Flying on to the volcanic Greek island of Santorini, I saw the Greek wine revolution being played out as growers adapt vines with a history from the 16th century B.C. (400 years before the Trojan War). With an average of only 250 millimeters of rain per year, persistent winds and intense sunshine, Santorini’s acidic, phenolic white grape, assyrtiko, struggles to survive, pruned in a unique basket shape, rooted in deep volcanic soils and watered almost entirely by fog.

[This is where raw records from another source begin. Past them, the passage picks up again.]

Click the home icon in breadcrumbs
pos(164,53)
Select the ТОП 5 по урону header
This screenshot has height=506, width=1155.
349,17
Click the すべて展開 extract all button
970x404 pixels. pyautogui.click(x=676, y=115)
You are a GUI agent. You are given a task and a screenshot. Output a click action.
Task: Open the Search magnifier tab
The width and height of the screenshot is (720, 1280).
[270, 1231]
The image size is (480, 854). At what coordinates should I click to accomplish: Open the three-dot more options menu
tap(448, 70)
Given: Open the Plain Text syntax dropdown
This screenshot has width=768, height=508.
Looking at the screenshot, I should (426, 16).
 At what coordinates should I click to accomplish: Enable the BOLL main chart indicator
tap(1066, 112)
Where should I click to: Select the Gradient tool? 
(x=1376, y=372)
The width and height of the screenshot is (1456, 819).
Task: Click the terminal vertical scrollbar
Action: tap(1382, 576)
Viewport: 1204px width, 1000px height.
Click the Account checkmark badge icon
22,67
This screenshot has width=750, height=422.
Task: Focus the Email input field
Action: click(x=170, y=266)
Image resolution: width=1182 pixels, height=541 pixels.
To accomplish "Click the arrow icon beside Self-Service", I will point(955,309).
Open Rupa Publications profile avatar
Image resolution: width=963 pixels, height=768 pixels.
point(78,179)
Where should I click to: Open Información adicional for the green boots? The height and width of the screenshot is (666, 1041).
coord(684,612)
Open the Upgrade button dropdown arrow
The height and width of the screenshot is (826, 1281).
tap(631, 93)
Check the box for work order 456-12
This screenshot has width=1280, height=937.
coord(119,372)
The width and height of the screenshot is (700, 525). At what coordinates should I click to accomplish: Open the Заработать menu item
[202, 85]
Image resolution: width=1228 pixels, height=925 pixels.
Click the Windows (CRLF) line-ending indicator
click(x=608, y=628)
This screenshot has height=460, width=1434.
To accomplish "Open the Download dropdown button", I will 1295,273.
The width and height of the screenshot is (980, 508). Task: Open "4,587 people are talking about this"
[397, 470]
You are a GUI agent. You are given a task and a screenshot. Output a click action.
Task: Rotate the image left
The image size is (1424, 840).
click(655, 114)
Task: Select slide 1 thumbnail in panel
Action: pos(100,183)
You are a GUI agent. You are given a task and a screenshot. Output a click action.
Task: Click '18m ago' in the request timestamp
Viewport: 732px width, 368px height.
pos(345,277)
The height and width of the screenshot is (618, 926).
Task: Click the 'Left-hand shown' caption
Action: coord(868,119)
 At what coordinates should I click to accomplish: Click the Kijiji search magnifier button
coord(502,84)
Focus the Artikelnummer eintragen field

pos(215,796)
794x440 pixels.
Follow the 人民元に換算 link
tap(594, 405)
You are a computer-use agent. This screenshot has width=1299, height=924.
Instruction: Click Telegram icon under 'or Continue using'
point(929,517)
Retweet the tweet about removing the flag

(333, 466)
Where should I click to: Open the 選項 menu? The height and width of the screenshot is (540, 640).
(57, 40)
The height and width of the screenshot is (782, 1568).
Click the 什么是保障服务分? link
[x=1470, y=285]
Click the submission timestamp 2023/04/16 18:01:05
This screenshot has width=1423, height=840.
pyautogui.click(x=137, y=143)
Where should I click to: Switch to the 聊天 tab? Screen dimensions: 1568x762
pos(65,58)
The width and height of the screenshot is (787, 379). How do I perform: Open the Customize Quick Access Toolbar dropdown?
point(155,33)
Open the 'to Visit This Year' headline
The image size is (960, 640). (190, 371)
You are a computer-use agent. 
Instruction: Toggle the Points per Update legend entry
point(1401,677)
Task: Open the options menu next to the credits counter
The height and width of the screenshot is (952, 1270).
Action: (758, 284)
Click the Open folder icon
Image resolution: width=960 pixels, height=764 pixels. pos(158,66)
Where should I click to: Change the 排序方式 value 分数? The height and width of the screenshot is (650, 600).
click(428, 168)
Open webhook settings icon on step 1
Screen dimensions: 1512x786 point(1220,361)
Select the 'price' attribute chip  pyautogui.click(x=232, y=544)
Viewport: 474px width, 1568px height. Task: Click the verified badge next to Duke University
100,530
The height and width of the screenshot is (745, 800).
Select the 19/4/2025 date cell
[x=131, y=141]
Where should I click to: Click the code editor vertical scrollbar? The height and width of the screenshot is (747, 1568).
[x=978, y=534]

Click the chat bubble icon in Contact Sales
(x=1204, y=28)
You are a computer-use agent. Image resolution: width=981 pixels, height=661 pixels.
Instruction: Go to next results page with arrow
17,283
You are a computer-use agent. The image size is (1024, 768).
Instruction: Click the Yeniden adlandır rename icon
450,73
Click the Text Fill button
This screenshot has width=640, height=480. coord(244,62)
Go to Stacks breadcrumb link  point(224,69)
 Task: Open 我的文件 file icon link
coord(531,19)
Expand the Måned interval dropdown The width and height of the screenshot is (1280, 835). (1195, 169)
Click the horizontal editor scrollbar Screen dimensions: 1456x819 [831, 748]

Traditionally, Santorini’s wines have been heavily oxidized and highly alcoholic. But in 1989, Boutari, Greece’s most prominent wine company, saw potential for a radically new style of assyrtiko. By picking the vines three weeks earlier than usual, Boutari (and others who followed suit) have made intricately textured, delightfully aromatic and refreshingly bone-dry wines. Boutari’s French-trained oenologist, Ioanna Vamakouri, told me that Santorini’s old-time growers had difficulty understanding why Boutari would sacrifice alcohol content and reduce yield to make these more delicate wines until they realized that, by marketing the modern style of assyrtiko internationally, Boutari could pay them twice what they earned just two years ago.

As much as Boutari wants to add organic protocols to its new vines, the cost is not yet supported by the marketplace. Competition with developers for the island’s land and a local workforce that would rather serve in restaurants than tend grapevines adds extra pressure to the Greek wine paradigm.

Sound familiar?

 

Ms. Hargrave was a founder of the Long Island wine industry in 1973. She is currently a freelance writer and consultant.